LSB bits: can we go faster?

In my chessprogram the pop_square is called billions of times.
Square is just a simple enum(u6).
Inlining is (I think) not needed in Zig. I measured no speed differences ever using inline or not inline.

So question: Is there any way I can squeeze more speed in pop_square?
I don’t think so, but we never know.

/// Unsafe lsb
pub fn first_square(bitboard: u64) Square
{
    assert(bitboard != 0);
    const lsb: u6 = @truncate(@ctz(bitboard));
    return Square.from(lsb);
}

/// Unsafe pop lsb and clears that lsb from the bitboard.
pub fn pop_square(bitboard: *u64) Square
{
    assert(bitboard.* != 0);
    defer bitboard.* &= (bitboard.* - 1);
    return first_square(bitboard.*);
}

It is used in tight loops like:

// Bishop.
bb_from = self.bishops(us);
while (bb_from != 0)
{
    from_sq = pop_square(&bb_from);
    bb_to = self.get_piece_attacks_from(PieceType.BISHOP, from_sq) & target;
    while (bb_to != 0)
    {
        to_sq = pop_square(&bb_to);
        store_move(from_sq, to_sq, .normal, .no_prom, storage);
    }
}

My Zig movegenerator is already quite fast. around 730 million moves per second.
I want to get to 1 billion :slight_smile:

Depending how fast your CPU is clocked that means somewhere between 2 and 5 clock cycles per move. Tbh, I don’t think there’s a lot more wiggle room for improvement unless there’s some data-dependency on to_sq between loop iterations which prevents pipelining.
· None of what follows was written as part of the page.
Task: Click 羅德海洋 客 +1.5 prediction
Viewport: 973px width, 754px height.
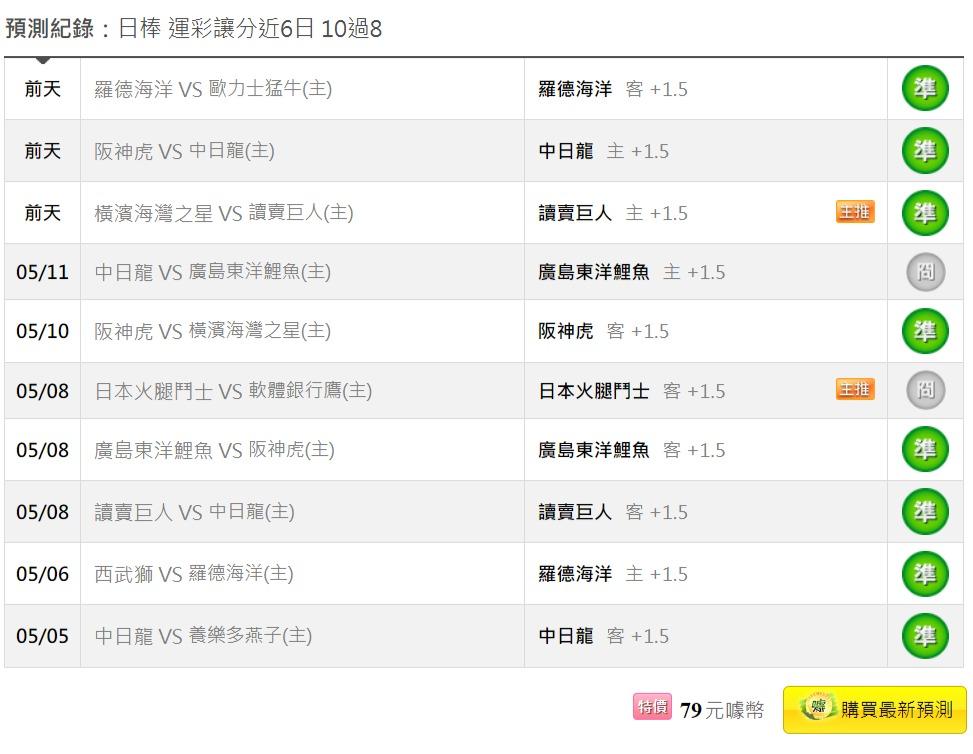Action: tap(612, 89)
I would check the generated assembly output in release-fast mode for any obvious problems - e.g. whether everything is properly inlined.
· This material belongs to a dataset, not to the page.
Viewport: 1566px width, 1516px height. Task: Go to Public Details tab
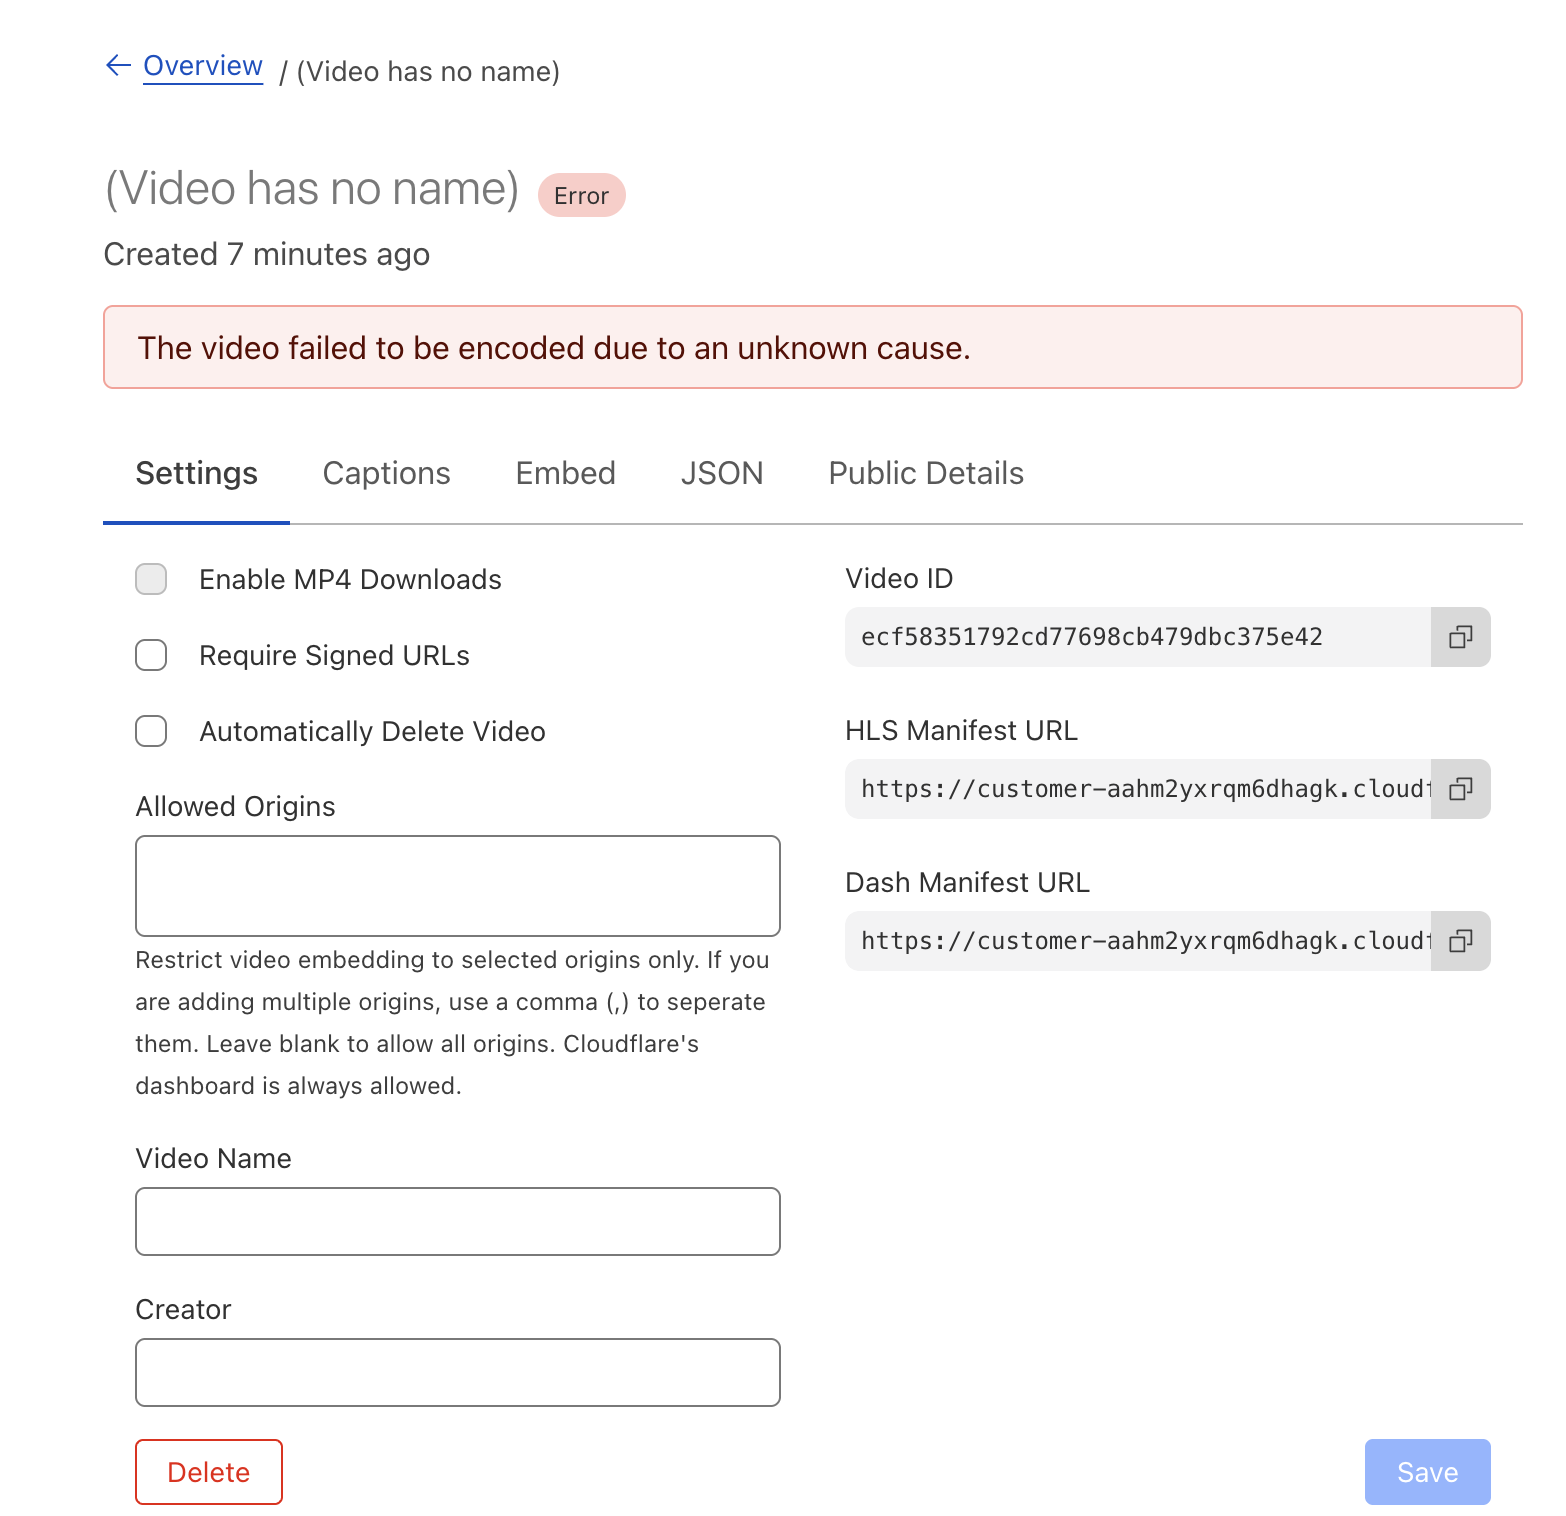point(925,473)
Also maybe try if it’s worth it to manually unroll the loop, since the loop condition looks dynamic maybe you know more about the looping condition than the compiler can figure out on its own. Also maybe try if swapping the outer and inner loop makes a difference (if bb_from is usually much bigger or smaller than bb_to).
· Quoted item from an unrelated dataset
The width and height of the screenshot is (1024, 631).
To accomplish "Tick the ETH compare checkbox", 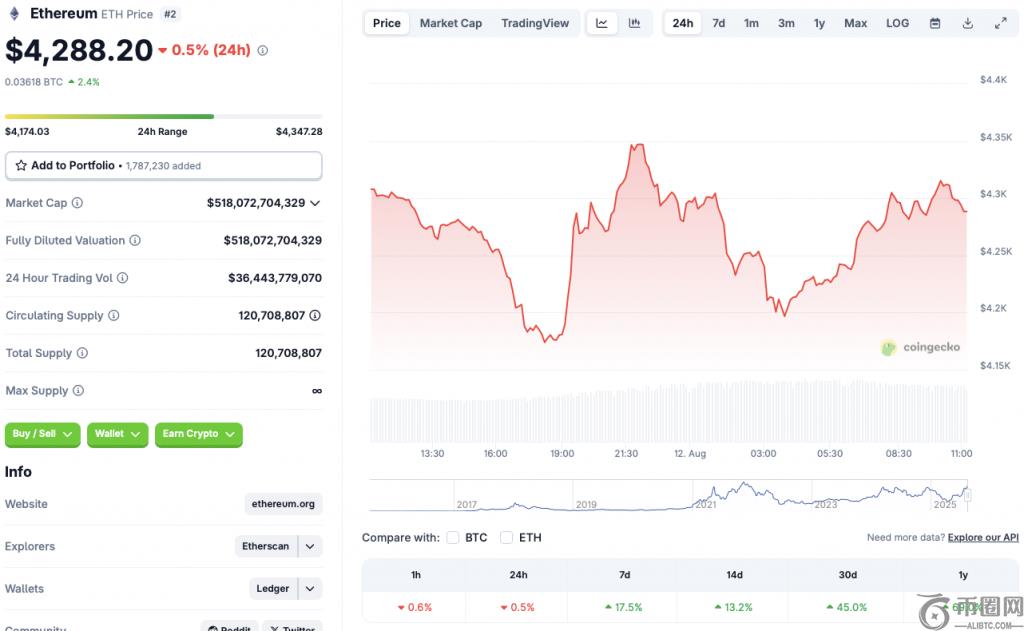I will tap(506, 538).
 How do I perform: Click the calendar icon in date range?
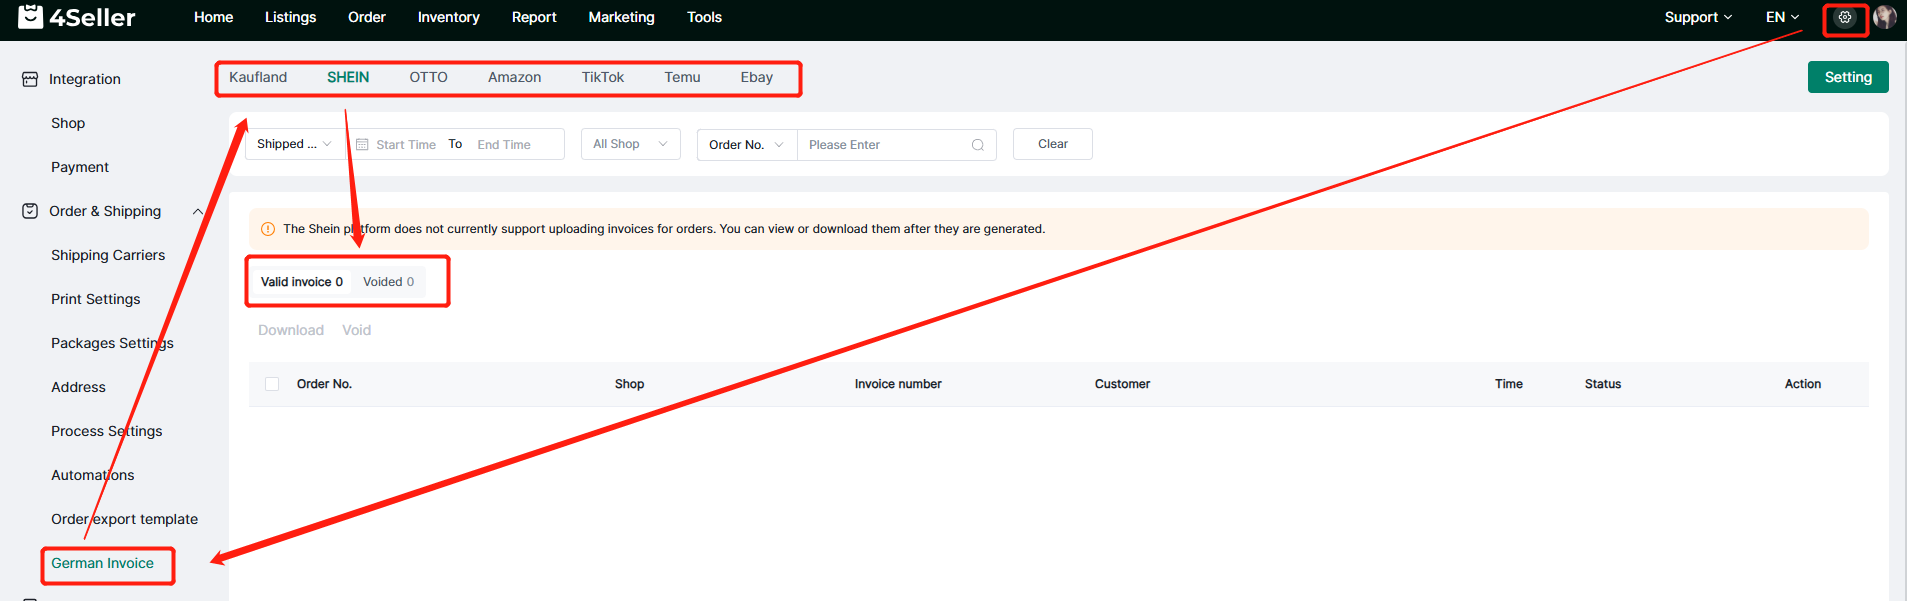tap(362, 145)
Also instead of focusing on the pop_square() operation I would probably focus on the memory access patterns in self.get_piece_attacks_from() and store_move(). E.g. if those are currently very random, is there a way to get followup accesses closer together in memory (ideally within the same cache line).

But from my experience with trying to optimize my home computer emulators, at some point it gets really hard to push performance further once you’re down to a couple of clock cycles per “action”, since it may be that a small improvement for one specific CPU type may mean a slight slowdown on another.

E.g. you’re probably already deep in diminishing returns territory :wink:

1 Like

Tell me how to do that in some readable format!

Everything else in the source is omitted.